By: Nicole from Wonky Wonderful

This is a sponsored post written by me on behalf of Altos Tequila. All opinions are 100% mine.

Perfect for those New Year's resolutions, this Tequila Lime Chicken Quinoa Bowl is healthy, nutritious, satisfying and tasty! Made with simple and natural ingredients this recipe is great for lunch or dinner.

When you are trying to eat healthy it can be difficult to find recipes that are also easy and flavorful. No one should have to live on bland food and salads! This Tequila Lime Chicken Quinoa Bowl is packed with nutritious ingredients but is definitely not lacking in flavor. Lean chicken breast is cooked with a tequila, lime and honey glaze. The glaze is made with just three ingredients and takes this meal to a whole new level!

Altos Tequila Plata is the shining star of this dish. It is made from 100% agave grown in the Los Altos highlands of Mexico. The creators, Henry Besant and Dre Masso noticed a gap in the tequila market so they partnered with Maestro Tequilero Jesus Hernandez to create high quality tequila that is accessible to all types of fans. 
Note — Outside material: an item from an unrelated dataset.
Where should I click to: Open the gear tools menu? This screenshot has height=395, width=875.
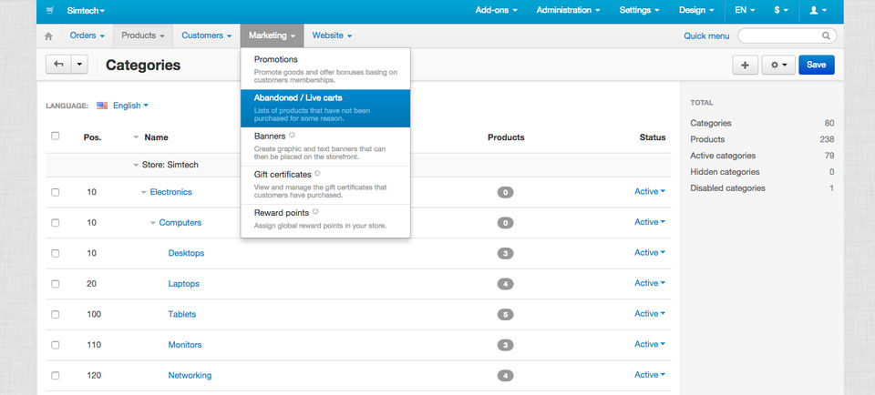778,65
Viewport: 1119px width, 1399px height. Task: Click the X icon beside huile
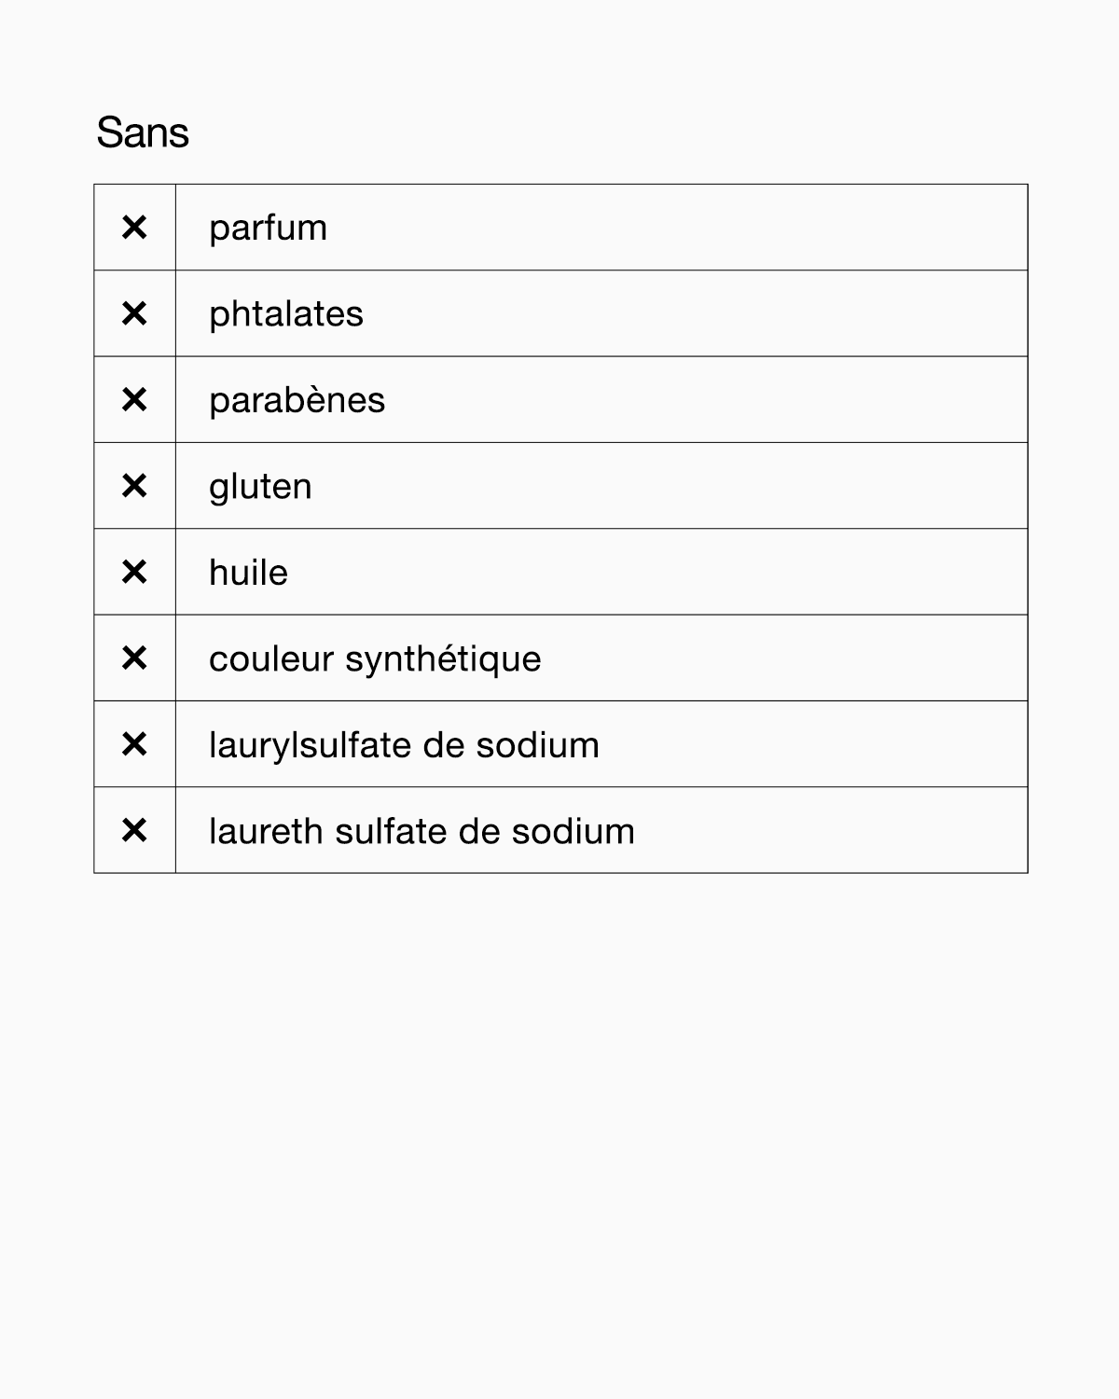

Not only is this Tequila Lime Chicken Quinoa Bowl great for keeping to a healthy eating plan. It also has the flavors of a vacation! You will be transported to a Mexican vacation, margarita in hand.

Altos Tequila Plata is slightly citric and sweet. Mixed with lime juice and honey it makes the perfect glaze.

Tequila Lime Chicken Quinoa Bowl

Tequila Lime Chicken Quinoa Bowl


  • Altos Tequila Plata 2 ounces
  • Chicken Breasts (boneless, skinless) 2 Lbs.
  • Honey 1/2 Cup
  • Lime juice 1
  • Cooking Oil
  • Salt/Pepper


Preheat oven to 375◦F

Lightly oil roasting dish and set aside.

Pound chicken breasts to an even thickness (approx. 1 inch thickness).

Grill tops in a lightly oiled grill pan over medium/high heat for 3-4 minutes or until marks appear. Transfer to prepared roasting dish. Sprinkle with salt and pepper.

Cook for 20 minutes. Mix honey, lime and tequila. Pour mixture over chicken (reserve a little for serving). Return chicken to oven and continue cooking for 5- 10 minutes or until the internal temperature of the chicken reaches 165◦F.

Serve chicken over cooked quinoa. Top with fresh cilantro, limes, avocado salt/pepper and the remaining glaze.